A Sociedade Brasileira para o Progresso da Ciência (SBPC) e outras Organizações emitiram um alerta por conta da falta de embasamento científico nas decisões tomadas pelo Governo Federal no combate à pandemia de Covid 19 e sua rápida expansão no Brasil. Um ato importantíssimo em resposta à crise humanitária que vivemos, que o Instituto LAHMIEI Autismo endossa. 

Segundo o manifesto, a negligência deliberada do Governo Federal tem colocado em curso um verdadeiro genocídio dos mais pobres, já que medidas urgentes de proteção, como alimentação e alojamento, não foram efetivadas e o auxílio financeiro é mitigado. A nota lembra que todos os governantes são eleitos para cumprir a Constituição Federal, na qual está registrada em vários artigos que omissões do poder público geram responsabilidades de ordem civil, criminal, administrativa e política. 

Os representantes das instituições ainda denunciam que a insuficiência de leitos, de respiradores e testes, a falta de médicos e de enfermeiros, a exposição de profissionais de saúde a riscos e as condições inadequadas de trabalho, que são mais letais do que o novo coronavírus, para o qual não há tratamento ou vacina. 

O documento encerra informando que entidades científicas e de defesa de direitos estão reunindo evidências e provas para a demonstrar as consequências dessas irresponsabilidades com o objetivo de subsidiar iniciativas aptas a exigir a apuração de atos de improbidade e a reparação do dano coletivo.
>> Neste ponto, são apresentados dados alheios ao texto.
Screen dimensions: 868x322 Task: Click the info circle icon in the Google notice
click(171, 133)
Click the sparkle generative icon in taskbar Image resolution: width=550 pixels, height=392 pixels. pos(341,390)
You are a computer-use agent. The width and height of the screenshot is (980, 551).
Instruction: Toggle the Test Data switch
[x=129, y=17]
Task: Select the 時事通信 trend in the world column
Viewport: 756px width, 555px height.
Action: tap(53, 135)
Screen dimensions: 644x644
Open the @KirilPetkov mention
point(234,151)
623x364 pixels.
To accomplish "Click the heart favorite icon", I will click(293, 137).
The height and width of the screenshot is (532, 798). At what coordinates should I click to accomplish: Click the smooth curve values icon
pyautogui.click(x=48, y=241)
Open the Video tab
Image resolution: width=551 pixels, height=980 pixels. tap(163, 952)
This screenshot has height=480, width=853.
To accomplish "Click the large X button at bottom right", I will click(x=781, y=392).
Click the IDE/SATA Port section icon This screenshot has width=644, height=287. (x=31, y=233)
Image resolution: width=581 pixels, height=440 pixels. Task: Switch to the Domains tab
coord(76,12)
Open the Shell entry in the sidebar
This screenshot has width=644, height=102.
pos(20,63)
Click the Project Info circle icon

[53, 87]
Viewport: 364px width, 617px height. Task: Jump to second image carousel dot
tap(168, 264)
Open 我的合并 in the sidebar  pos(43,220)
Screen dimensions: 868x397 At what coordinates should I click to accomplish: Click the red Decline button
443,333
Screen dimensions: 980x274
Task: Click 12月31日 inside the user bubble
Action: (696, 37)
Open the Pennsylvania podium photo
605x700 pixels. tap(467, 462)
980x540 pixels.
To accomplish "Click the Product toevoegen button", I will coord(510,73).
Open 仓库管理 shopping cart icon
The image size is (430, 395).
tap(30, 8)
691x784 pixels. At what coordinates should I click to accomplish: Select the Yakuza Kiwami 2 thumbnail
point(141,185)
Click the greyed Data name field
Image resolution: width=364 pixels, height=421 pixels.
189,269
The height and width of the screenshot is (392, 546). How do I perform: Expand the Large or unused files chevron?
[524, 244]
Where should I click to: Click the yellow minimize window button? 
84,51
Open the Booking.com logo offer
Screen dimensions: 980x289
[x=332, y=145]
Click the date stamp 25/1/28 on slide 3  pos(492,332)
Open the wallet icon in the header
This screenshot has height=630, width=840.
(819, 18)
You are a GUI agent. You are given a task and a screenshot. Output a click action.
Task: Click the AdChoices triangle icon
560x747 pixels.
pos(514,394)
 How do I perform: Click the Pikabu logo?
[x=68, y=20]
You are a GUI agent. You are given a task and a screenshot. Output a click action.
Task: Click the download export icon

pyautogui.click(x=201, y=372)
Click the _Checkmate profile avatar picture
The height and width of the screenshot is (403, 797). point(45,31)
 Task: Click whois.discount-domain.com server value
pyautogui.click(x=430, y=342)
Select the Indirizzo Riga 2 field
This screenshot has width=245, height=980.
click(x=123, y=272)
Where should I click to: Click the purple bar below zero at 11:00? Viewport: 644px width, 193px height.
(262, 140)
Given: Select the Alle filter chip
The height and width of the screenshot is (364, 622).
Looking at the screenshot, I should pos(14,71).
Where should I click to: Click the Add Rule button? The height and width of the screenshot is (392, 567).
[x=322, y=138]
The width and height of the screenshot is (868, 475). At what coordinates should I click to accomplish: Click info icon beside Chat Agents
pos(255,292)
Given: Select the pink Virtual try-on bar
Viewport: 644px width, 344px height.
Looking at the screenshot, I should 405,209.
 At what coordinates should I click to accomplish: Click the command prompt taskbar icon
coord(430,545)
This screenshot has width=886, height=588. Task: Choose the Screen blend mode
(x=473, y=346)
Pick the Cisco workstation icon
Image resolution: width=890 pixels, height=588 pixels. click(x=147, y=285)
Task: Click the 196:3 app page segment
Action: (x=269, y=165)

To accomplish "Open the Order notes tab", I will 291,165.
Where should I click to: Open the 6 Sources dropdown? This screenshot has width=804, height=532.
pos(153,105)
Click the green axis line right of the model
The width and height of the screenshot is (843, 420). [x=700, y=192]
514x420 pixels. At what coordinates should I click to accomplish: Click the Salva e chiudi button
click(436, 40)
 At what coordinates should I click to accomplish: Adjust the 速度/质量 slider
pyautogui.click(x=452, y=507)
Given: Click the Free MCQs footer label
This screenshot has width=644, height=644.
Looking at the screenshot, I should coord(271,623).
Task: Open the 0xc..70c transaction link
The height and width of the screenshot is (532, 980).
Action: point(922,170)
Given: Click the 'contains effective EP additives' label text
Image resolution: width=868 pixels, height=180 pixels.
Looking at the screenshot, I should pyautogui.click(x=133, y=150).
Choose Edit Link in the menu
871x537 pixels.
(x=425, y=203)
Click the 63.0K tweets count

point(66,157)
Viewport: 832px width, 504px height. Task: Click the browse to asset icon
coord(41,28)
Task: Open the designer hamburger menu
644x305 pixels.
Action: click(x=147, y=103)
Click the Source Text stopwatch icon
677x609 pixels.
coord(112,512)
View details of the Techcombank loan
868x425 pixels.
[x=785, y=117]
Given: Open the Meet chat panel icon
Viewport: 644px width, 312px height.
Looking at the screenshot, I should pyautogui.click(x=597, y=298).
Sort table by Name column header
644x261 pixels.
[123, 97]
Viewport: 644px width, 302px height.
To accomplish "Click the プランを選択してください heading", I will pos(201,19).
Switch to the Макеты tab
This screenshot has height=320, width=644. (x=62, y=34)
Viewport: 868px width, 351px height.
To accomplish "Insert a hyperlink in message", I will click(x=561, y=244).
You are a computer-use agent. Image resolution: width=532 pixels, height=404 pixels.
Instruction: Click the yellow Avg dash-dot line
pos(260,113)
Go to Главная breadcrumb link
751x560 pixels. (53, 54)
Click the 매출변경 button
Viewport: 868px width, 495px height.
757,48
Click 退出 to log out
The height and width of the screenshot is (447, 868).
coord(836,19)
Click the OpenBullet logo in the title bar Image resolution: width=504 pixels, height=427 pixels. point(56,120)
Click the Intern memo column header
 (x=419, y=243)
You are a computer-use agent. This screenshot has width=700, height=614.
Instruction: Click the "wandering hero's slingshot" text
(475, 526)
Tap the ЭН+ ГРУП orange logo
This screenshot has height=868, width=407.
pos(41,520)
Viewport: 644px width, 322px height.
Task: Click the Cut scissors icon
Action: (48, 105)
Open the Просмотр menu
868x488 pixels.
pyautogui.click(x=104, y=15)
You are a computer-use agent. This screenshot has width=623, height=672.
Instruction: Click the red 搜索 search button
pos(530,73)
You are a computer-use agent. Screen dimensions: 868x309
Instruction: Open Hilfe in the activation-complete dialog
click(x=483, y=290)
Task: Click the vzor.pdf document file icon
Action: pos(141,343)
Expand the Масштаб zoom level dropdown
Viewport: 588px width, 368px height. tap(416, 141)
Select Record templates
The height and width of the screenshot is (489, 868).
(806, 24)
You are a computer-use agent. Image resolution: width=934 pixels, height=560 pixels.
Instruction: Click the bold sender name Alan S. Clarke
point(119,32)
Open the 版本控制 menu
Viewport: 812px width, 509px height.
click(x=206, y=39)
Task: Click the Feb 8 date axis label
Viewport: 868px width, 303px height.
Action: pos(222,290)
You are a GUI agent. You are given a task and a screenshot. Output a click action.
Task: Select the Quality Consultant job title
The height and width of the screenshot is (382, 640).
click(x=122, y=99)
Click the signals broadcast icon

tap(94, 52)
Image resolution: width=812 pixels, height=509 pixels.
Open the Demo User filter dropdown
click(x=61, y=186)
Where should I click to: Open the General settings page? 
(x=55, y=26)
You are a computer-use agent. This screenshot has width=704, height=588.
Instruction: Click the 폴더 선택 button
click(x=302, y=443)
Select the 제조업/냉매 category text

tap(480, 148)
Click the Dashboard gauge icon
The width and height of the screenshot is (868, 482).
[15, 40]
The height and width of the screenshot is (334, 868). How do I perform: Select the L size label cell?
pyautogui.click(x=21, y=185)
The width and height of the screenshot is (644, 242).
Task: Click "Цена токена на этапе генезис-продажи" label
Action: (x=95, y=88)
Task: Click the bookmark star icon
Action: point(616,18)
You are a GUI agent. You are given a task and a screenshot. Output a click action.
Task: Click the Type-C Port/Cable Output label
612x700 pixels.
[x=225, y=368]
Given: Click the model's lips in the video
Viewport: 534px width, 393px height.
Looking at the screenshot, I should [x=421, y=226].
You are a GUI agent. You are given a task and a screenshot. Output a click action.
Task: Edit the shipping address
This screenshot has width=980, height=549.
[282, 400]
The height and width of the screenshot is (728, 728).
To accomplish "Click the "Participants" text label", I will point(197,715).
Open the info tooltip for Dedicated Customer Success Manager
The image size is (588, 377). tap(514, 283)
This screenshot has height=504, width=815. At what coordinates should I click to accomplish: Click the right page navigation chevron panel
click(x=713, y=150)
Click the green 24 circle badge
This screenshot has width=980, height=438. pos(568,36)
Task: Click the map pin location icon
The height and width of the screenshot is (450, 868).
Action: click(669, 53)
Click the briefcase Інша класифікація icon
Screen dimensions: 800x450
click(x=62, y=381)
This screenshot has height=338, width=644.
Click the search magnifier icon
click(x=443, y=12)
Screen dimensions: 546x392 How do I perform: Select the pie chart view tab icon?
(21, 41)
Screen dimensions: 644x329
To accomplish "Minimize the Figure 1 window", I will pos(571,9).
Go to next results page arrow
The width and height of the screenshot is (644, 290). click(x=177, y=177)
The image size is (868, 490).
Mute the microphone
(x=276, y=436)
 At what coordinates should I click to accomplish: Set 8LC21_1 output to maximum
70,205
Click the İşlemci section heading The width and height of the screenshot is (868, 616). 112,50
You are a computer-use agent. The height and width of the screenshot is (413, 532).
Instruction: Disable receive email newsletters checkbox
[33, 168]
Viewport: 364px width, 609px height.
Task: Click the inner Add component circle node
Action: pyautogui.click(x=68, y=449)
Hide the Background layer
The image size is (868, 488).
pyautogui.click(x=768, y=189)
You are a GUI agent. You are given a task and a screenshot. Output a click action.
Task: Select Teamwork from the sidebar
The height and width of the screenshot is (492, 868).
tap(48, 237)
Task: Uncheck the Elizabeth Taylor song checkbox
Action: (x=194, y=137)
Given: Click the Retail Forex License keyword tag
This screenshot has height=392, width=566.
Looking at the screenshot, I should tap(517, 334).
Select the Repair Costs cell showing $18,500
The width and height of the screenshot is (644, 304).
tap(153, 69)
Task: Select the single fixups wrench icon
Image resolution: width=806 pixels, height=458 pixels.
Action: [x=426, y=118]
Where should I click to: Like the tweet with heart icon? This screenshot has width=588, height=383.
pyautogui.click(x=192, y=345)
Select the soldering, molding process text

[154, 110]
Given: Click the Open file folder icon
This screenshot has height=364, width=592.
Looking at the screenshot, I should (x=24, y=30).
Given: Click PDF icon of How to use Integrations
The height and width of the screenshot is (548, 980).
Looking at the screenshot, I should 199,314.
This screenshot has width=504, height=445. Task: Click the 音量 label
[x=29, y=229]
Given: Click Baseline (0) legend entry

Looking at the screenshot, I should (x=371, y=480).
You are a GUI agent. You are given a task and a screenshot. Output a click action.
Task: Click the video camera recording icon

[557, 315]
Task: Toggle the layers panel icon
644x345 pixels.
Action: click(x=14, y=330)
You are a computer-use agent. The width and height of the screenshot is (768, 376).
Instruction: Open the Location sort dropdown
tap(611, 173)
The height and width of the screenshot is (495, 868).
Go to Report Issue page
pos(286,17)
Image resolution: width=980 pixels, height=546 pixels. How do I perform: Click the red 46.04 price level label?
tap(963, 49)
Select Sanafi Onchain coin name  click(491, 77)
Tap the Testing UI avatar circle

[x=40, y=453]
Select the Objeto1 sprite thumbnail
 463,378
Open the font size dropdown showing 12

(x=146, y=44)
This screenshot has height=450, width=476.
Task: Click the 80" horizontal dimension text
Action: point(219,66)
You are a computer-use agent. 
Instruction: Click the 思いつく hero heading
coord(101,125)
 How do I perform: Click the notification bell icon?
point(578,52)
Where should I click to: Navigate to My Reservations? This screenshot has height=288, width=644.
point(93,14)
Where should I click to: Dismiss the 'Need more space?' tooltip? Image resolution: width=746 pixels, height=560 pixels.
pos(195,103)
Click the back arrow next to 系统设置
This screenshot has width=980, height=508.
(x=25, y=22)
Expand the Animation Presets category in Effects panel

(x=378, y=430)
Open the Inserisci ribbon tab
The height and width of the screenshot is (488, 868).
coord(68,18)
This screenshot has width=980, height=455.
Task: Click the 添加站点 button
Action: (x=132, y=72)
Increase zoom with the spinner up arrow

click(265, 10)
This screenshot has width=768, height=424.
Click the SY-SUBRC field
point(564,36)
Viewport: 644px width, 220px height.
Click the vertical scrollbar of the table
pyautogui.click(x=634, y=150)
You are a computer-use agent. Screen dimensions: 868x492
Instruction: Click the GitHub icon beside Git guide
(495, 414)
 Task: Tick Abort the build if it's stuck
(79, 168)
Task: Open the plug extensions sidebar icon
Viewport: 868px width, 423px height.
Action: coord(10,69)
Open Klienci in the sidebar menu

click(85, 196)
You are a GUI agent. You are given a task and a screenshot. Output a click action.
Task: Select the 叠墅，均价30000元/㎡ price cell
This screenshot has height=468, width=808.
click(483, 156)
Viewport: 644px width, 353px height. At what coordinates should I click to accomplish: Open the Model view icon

O não atendimento, pelo Brasil, às diretrizes científicas de instituições nacionais e da Organização Mundial da Saúde não pode ficar à margem da ordem jurídica. 

Além da SBPC, assinaram o alerta o Sindicato dos Médicos do Rio de Janeiro e de São Paulo, a Anistia Internacional Brasil, a Associação Brasileira de Imprensa, o Conselho Indigenista Missionário, o Centro Santo Dias de Direitos Humanos e a Comissão de Justiça e Paz da Arquidiocese de São Paulo, os Institutos Brasileiro de Defesa do Consumidor, de Estudos Socioeconômicos e Ethos de Empresas e Responsabilidade Social, além da Oxfam Brasil. Depois da publicação, mais de 100 outras entidades, incluindo o Conselho Federal da Ordem dos Advogados do Brasil, solicitaram inclusão no manifesto.